# Çıkarılan metin

:::::

Doğan Satmış

Erdoğan’ın egosu Baykal’ın günahı

13 Haziran 2015 Cumartesi

Deniz Baykal’ın kasetinin ortaya çıkardığı en büyük günah, Deniz Bey’in bir kadınla sevişmesi değildi. Her gün yüz milyonlarca erkekle kadın zaten sevişiyor.
Siyasetçilerin sevgilileri olması da pek çok toplumda normal sayılıyor. Mesela bir bakıyorsunuz Fransa’da koca devlet başkanı, kask takıp ergenler gibi gizlenerek sevgilisinin evine giriyor. Onun selefi Mitterrand’ın evlilik dışı kızı olduğunu ölünce öğrendik.
Baykal’ın günahı eşini aldatması da değildi. Eş aldatmak da kimseyi ilgilendirmez, sadece eşleri ilgilendirir.
Baykal’ın bu kasetle ortaya çıkan ilişkideki affedilmez günahı, ilişki yaşadığı kadını milletvekili seçtirmesi, eşinin şirketine de ayrıcalıklar tanımasıydı.
Çünkü milletvekili listesini yapan kişi kendisiydi ve bir parti lideri olarak bu yetkisini seviştiği kadın için kötüye kullanmıştı.
Ayrıca genel başkanı olduğu partinin mal alımlarında kadının eşinin şirketine ayrıcalıklar tanıdığı ortaya çıktı, kimse de çıkıp yalanlamadı.
İşte siyasette bu tür günahların affedilmemesi gerekir.
Başka ülkelerde, bırakın seviştiğin kadını milletvekili seçtirmeyi, başbakanların özel uçaklarına çocuklarını almasını ayıp sayıyorlar. Fransa başbakanı çıkıp özür diliyor, oğullarının uçak biletini kendisi ödüyor.
Aslında Baykal’ın, bu skandaldan sonra Türk siyaset tarihinden silinmesi gerekirdi.

Saray’a payanda
Görüyoruz ki silinmemiş.
Türkiye’nin en büyük defolarından biri budur. Ne kadar büyük ayıba bulaşsan da silinmezsin, yerini korursun. Sadece siyasette değil, her alanda böyle.
Şimdi bir de anlıyoruz ki Baykal, seçim sandığında ağır darbe yiyen Kaçak Saray’a payanda olmaya soyunmuş.
Erdoğan, bir arkadaşının tavsiyesi üzerine, Baykal’ı görüşmeye çağırmış.
Bahane de hazır: TBMM’nin en yaşlı üyesi ve geçici başkanlık yapacak da ondan.
Seçim ilk kez yapılmıyor, ilk kez en yaşlı üye TBMM’ye geçici başkanlık yapmayacak. 2011 seçimi öncesi, bu görev Oktay Ekşi’nindi. Cumhurbaşkanı arayıp kendisini Köşk’e davet etmedi.

:::::

Baykal ve Erdoğan üzerine yazıdaki "Başka ülkelerde, bırakın" ifadesiyle başlayıp "Görüyoruz ki silinmemiş." ifadesini de içine alan bölümü hiç değiştirmeden kopyalayın.

# Sağlanan veriler
:::::

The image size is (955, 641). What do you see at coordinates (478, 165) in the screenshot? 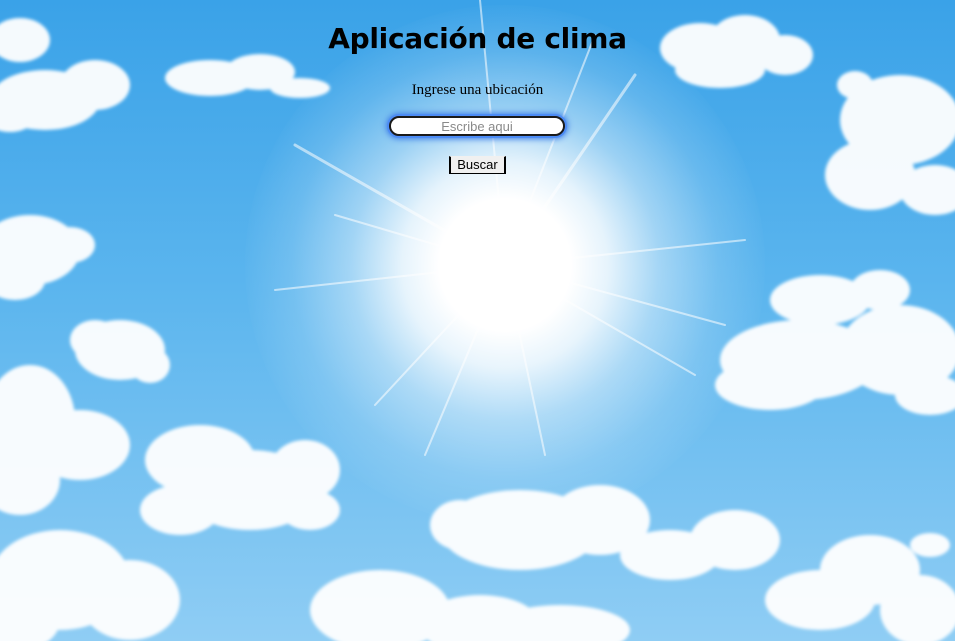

:::::

# Görev yanıtı
Başka ülkelerde, bırakın seviştiğin kadını milletvekili seçtirmeyi, başbakanların özel uçaklarına çocuklarını almasını ayıp sayıyorlar. Fransa başbakanı çıkıp özür diliyor, oğullarının uçak biletini kendisi ödüyor.
Aslında Baykal’ın, bu skandaldan sonra Türk siyaset tarihinden silinmesi gerekirdi.

Saray’a payanda
Görüyoruz ki silinmemiş.